This is an open access article under the CC BY 4.0 license (

Alzheimer’s disease (AD) and type 2 diabetes mellitus (T2DM) share many common features including inflammation, oxidative stress and neuronal degeneration. Insulin resistance (IR) appears to be a common path in these pathological processes. IR is an early pathogenic event in AD, which leads to augmentation of hyperphosphorylated tau and Amyloid beta (Aβ).

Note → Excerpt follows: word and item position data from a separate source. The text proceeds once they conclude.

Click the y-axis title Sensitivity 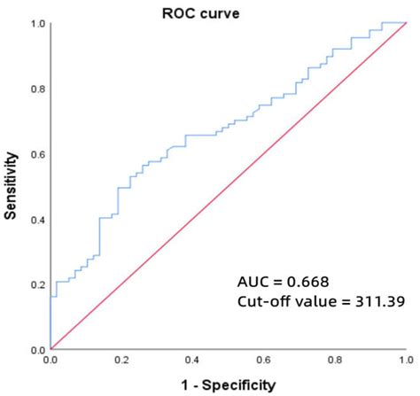[12, 186]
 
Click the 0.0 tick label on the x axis [51, 362]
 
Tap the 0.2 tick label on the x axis [121, 362]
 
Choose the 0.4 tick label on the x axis [192, 362]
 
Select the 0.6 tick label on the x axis [263, 362]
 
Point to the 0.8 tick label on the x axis [334, 362]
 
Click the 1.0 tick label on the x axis [405, 362]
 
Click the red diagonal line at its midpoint [228, 186]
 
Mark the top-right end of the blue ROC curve [405, 23]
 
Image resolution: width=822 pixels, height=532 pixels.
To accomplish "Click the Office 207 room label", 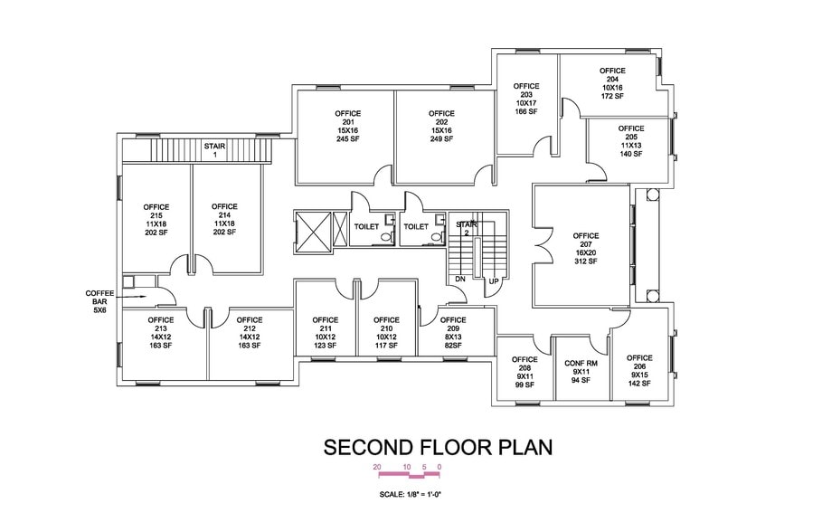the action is click(x=586, y=240).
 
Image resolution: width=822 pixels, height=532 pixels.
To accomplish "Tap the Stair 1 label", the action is click(x=214, y=150).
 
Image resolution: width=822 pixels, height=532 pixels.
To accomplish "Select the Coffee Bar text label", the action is click(x=99, y=301).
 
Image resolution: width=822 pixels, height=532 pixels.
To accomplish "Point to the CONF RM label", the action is click(x=581, y=363).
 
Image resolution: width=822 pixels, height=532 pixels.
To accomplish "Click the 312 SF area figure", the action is click(x=586, y=261).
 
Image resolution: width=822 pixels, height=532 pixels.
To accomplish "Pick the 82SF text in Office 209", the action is click(x=453, y=346).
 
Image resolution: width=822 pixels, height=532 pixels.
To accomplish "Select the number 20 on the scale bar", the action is click(x=377, y=467).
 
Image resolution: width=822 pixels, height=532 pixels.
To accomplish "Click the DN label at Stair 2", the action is click(x=459, y=279).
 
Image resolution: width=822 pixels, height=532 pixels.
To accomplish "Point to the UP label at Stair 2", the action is click(x=494, y=281).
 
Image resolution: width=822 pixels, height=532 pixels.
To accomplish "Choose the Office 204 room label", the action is click(x=612, y=75).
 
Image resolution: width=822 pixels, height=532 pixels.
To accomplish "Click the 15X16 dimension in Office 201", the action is click(x=348, y=130).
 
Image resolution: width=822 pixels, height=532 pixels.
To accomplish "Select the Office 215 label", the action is click(x=156, y=212).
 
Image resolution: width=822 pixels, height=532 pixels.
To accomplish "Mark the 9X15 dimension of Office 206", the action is click(x=639, y=375).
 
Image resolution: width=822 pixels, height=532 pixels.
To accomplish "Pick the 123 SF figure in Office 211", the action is click(x=325, y=346).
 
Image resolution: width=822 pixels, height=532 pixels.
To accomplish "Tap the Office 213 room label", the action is click(x=160, y=324).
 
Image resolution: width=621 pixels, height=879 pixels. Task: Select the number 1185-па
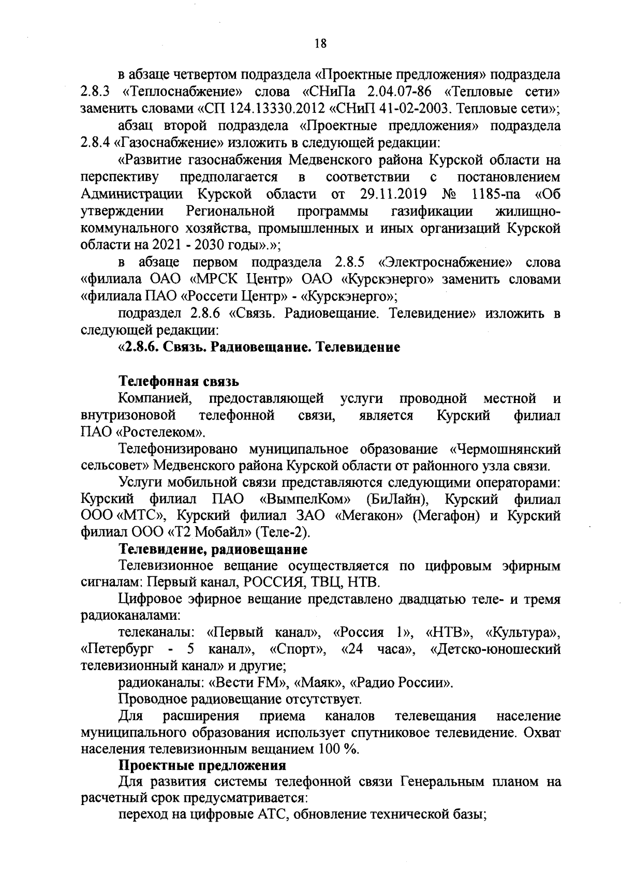pos(496,194)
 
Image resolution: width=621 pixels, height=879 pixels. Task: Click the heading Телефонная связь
pos(179,381)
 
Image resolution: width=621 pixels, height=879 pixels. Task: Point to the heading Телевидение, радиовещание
pos(213,548)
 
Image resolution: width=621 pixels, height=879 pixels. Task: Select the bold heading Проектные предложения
pos(202,765)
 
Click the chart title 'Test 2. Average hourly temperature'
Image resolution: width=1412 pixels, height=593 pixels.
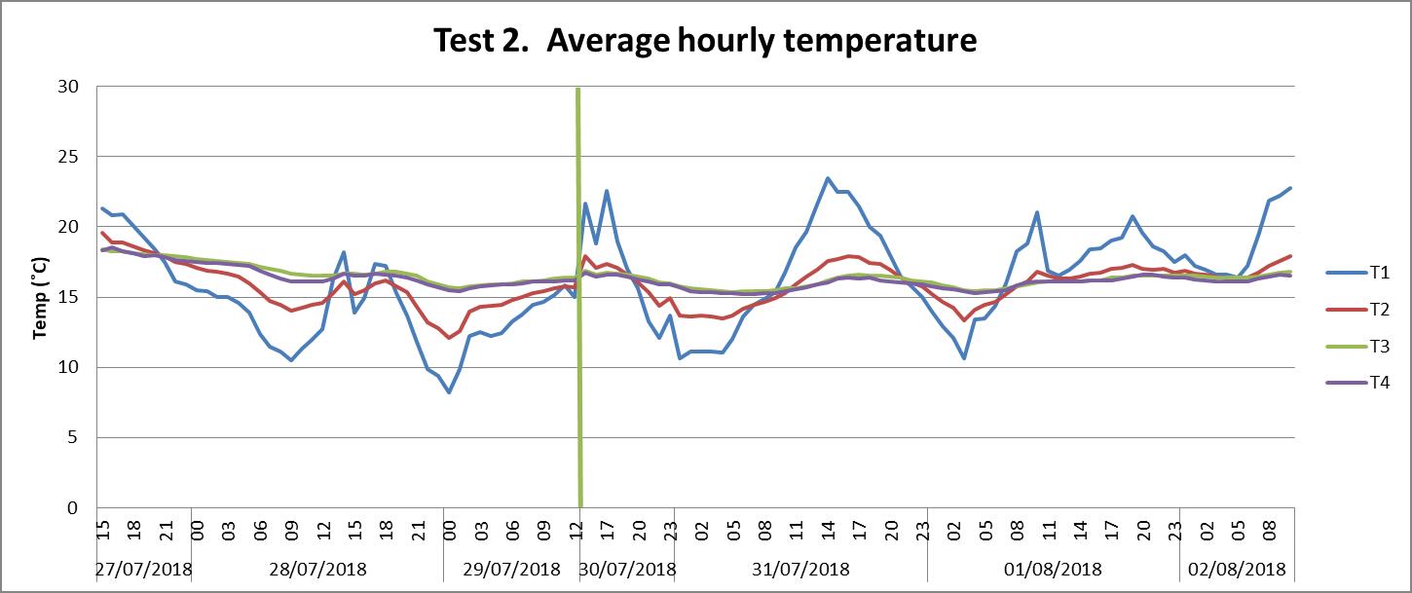pyautogui.click(x=705, y=41)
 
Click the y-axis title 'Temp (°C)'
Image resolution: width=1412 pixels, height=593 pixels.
pyautogui.click(x=41, y=297)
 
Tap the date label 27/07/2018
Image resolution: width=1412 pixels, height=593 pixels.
pyautogui.click(x=144, y=569)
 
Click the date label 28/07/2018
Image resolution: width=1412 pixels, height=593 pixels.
pyautogui.click(x=317, y=569)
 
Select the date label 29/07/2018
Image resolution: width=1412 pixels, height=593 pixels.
pyautogui.click(x=512, y=569)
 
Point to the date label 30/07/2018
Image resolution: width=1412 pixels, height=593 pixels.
pyautogui.click(x=627, y=569)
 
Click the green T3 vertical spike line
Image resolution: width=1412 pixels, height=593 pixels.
pyautogui.click(x=578, y=292)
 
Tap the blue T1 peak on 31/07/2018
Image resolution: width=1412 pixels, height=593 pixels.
pyautogui.click(x=828, y=178)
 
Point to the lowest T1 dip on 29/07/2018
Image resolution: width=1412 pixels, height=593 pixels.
pyautogui.click(x=449, y=392)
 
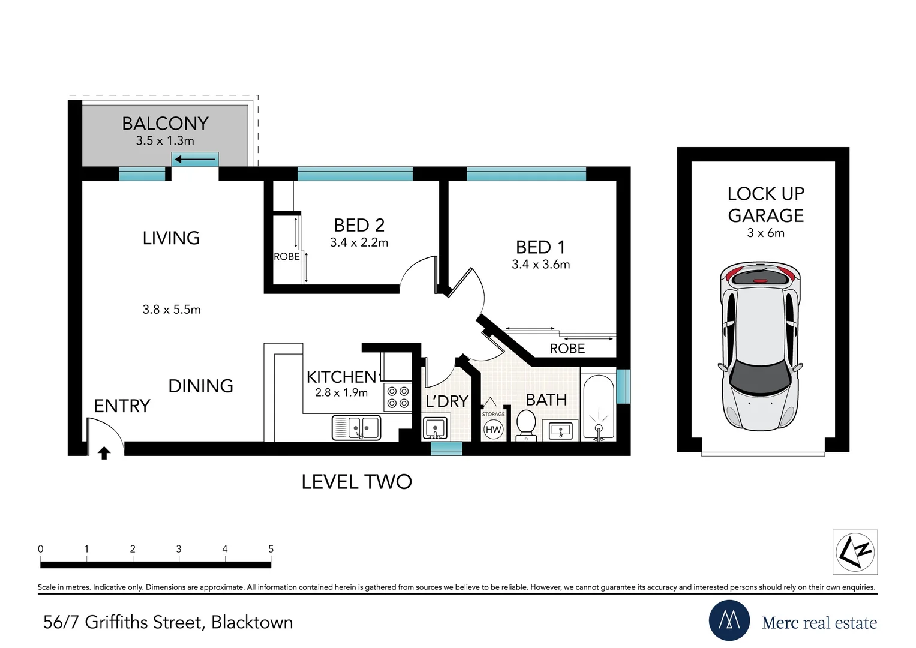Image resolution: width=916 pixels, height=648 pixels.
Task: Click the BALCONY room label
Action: [165, 123]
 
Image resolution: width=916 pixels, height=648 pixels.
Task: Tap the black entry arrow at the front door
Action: [104, 453]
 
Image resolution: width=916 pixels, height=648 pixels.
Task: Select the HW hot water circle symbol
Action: [493, 430]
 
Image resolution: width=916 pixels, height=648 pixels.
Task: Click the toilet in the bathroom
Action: [526, 425]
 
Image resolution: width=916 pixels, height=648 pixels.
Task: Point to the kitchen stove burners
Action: [398, 397]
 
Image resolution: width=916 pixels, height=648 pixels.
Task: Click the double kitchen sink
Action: [356, 428]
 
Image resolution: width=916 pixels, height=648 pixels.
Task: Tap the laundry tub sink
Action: [435, 428]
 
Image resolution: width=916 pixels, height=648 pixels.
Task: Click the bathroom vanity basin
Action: [561, 431]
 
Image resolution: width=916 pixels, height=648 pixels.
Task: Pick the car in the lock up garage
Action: [760, 346]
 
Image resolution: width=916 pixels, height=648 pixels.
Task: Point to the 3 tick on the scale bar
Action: [179, 558]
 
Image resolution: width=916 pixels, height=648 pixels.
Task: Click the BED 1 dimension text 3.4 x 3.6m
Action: [540, 264]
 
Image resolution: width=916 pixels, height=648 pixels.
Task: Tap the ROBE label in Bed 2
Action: [286, 257]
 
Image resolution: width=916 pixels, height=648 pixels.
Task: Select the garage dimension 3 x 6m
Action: [765, 233]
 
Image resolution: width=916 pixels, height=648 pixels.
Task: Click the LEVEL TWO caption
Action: [356, 482]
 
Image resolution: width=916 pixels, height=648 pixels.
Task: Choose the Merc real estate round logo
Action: [729, 620]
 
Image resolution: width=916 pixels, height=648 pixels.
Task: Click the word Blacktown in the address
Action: [252, 622]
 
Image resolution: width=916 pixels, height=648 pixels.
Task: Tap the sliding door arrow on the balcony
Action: [195, 159]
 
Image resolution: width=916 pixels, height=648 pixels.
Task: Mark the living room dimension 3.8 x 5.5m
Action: [172, 309]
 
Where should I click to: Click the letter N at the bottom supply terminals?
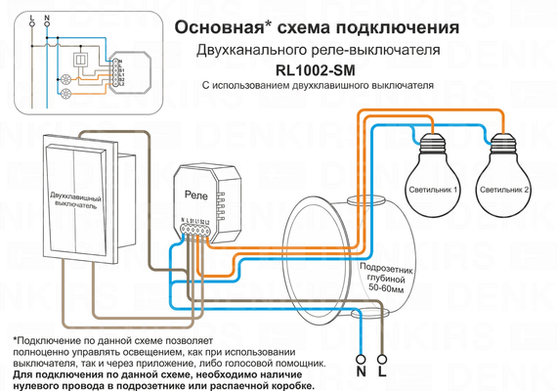[361, 372]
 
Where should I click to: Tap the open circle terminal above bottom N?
[361, 356]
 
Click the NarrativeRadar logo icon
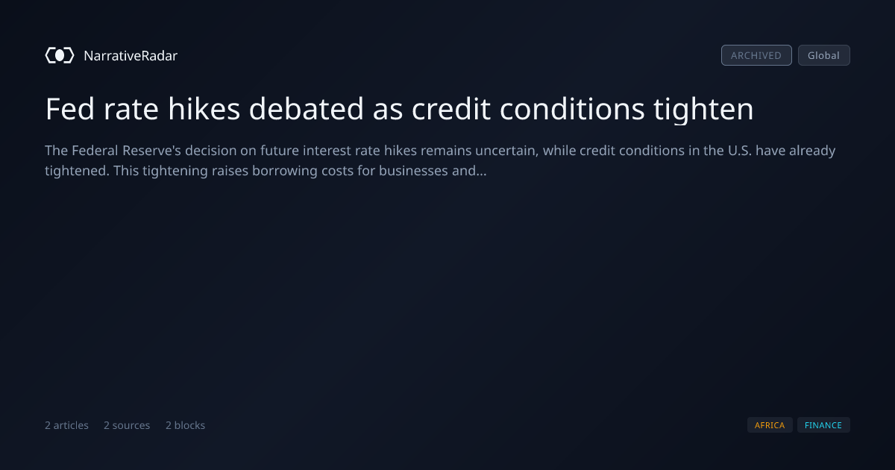coord(60,55)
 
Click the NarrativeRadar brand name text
coord(131,55)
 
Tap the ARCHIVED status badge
coord(756,55)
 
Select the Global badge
coord(824,55)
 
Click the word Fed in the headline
coord(70,109)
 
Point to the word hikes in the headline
coord(204,109)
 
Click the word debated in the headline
coord(306,109)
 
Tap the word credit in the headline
coord(450,109)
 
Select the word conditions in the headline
coord(572,109)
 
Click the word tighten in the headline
coord(703,110)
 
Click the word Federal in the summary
coord(95,151)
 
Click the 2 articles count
coord(66,425)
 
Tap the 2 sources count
coord(127,425)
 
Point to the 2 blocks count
coord(185,425)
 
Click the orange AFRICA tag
coord(770,425)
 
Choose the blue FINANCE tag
coord(823,425)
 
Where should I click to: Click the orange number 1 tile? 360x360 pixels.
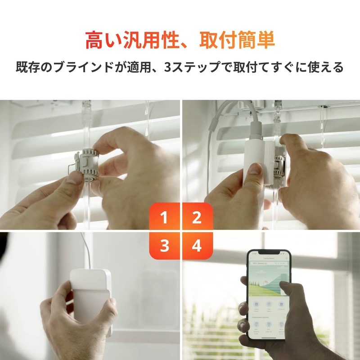pos(164,218)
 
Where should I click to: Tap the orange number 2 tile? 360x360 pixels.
pos(197,218)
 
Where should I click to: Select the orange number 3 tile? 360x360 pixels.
pos(164,246)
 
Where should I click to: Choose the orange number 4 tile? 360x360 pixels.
pos(197,246)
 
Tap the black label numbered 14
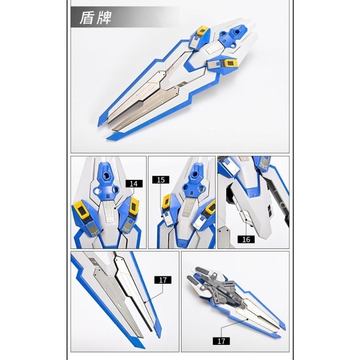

The reviewed studies related to AD have revealed a positive association between T2DM and AD. This association was maintained in peripheral hyperinsulinemia cases without the presence of T2DM, which might be due to decreased insulin transport to the brain or the inadequate cerebral insulin production. Gut dysbiosis induces inflammation and consequently provokes both peripheral and cerebral IR and can amplify processes promoting AD.

Additionally, the risk of increased progression of AD was revealed due to pre-diabetes, T2DM and gut dysbiosis. The pro-inflammatory changes might affect progression of AD pathology by inhibition of the autophago-lysosomal pathway and cerebral insulin signaling pathway. This review elaborates the role that cerebral IR might play in the underlying pathological events in AD.

Alzheimer’s disease
Type 2 diabetes mellitus
Gut dysbiosis
Brain insulin resistance
Peripheral insulin resistance
Fig. 1.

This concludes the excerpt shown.